第 66 章(第3頁)



    喻司亭熟練地從最下層拿出備用枕頭,反手扔到床上,和原來的一隻並排。



    初澄怔住:“什麼意思?”



    喻司亭沒答,掀開還帶著初



    ()    澄體溫的被子,大大方方地坐到床邊。



    初澄有點慌了:“你幹什麼?”



    “應你的強烈要求,對你負責啊。”喻司亭躺身倒在雙人床上,兩條長腿兀自伸直,回應道,“萬一真有什麼拔針後遺症,我能第一時間發現,並且送你去急診。”



    “……”原來是在這兒等著呢。



    初澄的笑意凝滯,之前沒發現,這傢伙還有這種耍流氓的屬性,而且極其自然。



    喻司亭仰面枕著自己的單條手臂,拍拍身邊的位置,使了個眼色,黑眸錚皎,激將意味十足。



    慫是不可能慫的,尤其是對著面前這個人,初澄就算是硬著頭皮也會上。



    他褪下拖鞋,抬膝跪到床邊爬上去,翻身躺下。



    這張床其實足夠大,如果兩個人都老老實實地躺著,是能和平保持涇渭分明的。



    但此刻語文老師的腦子裡全是高深莫測的拋物線和統計學公式,高強度計算數學老師深夜跑到床上邀請自己睡素覺的概率。

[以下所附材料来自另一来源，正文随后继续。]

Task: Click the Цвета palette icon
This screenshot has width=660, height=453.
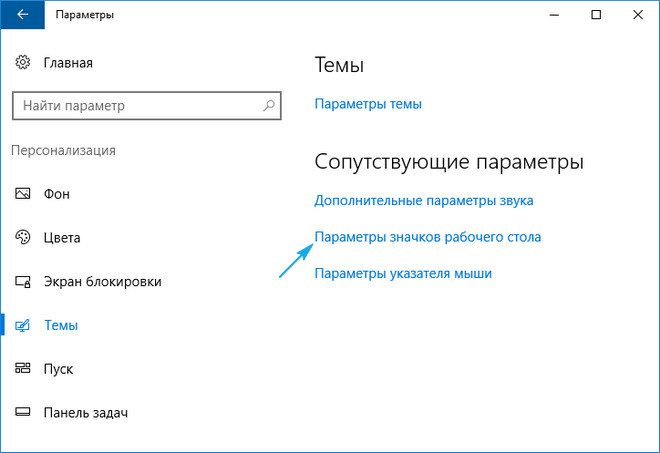Action: click(x=23, y=238)
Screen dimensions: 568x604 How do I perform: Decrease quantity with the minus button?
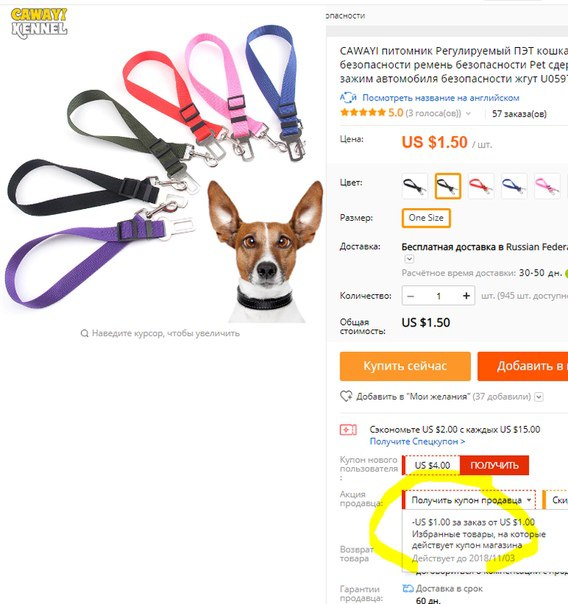[411, 296]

    得出結論後,初澄不大敢動了:“別人,也是這麼談的?”



    “這我不知道,但是我想。”喻司亭倏地側過身,把初澄瘦削的肩頭環在自己的臂彎裡,掌心摩擦著他的睡衣布料,沿著美好的曲線一路向下探。



    寂靜的環境裡,初澄能聽到自己如鼓點般的心臟跳動。一股強烈的振奮感覺從他的腳底直湧上來,酥酥麻麻地分散到軀體各處。

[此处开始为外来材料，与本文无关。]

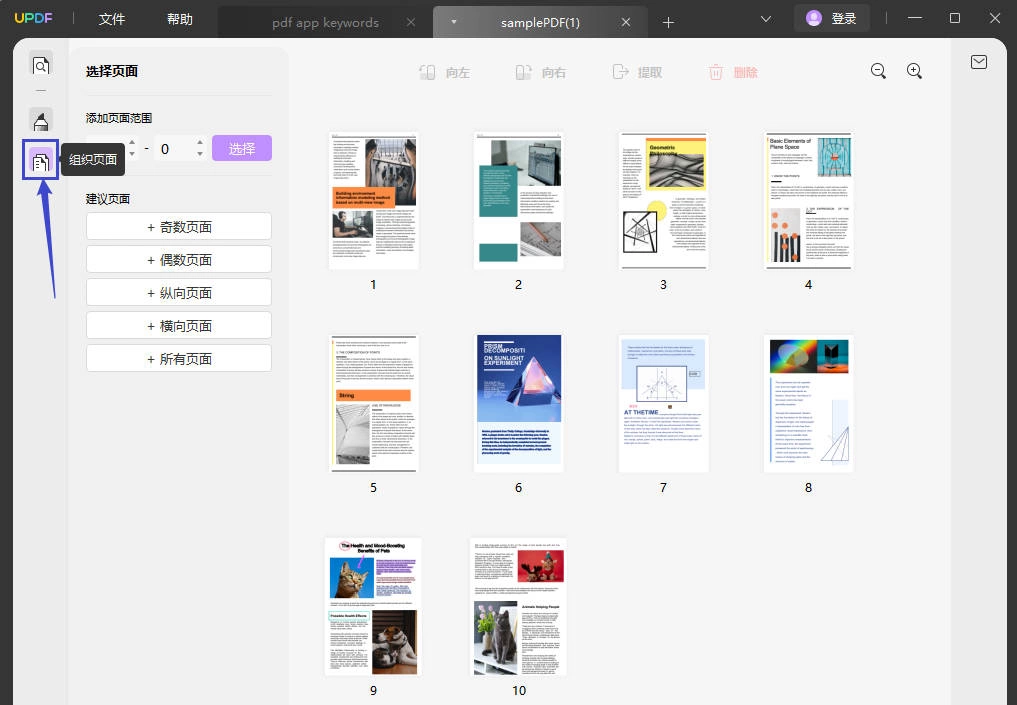Select the highlighter comment tool icon
This screenshot has width=1017, height=705.
coord(41,121)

    從前與喻司亭獨處時,他似乎也有過類似說不清道不明的緊張。此刻才恍然察覺,原來那些都是心動的徵兆。



    初澄感覺到自己的腰被緊攬了一下,脊背一顫而後僵直,輕輕按住停留在自己尾椎處的寬厚手掌,再次強調:“喻老師,我在生病……”



    “我知道。”喻司亭原本只是想逗弄他,卻因為根本難以控制而賠上了自己。



    他沉沉地嘆一聲,翻身居上,把手肘架在對方的臉頰邊。初澄的嘴角還帶著荔枝的甜味,讓他忍不住低頭親一親,再抬起時眼底都是粘連拉絲的愛意。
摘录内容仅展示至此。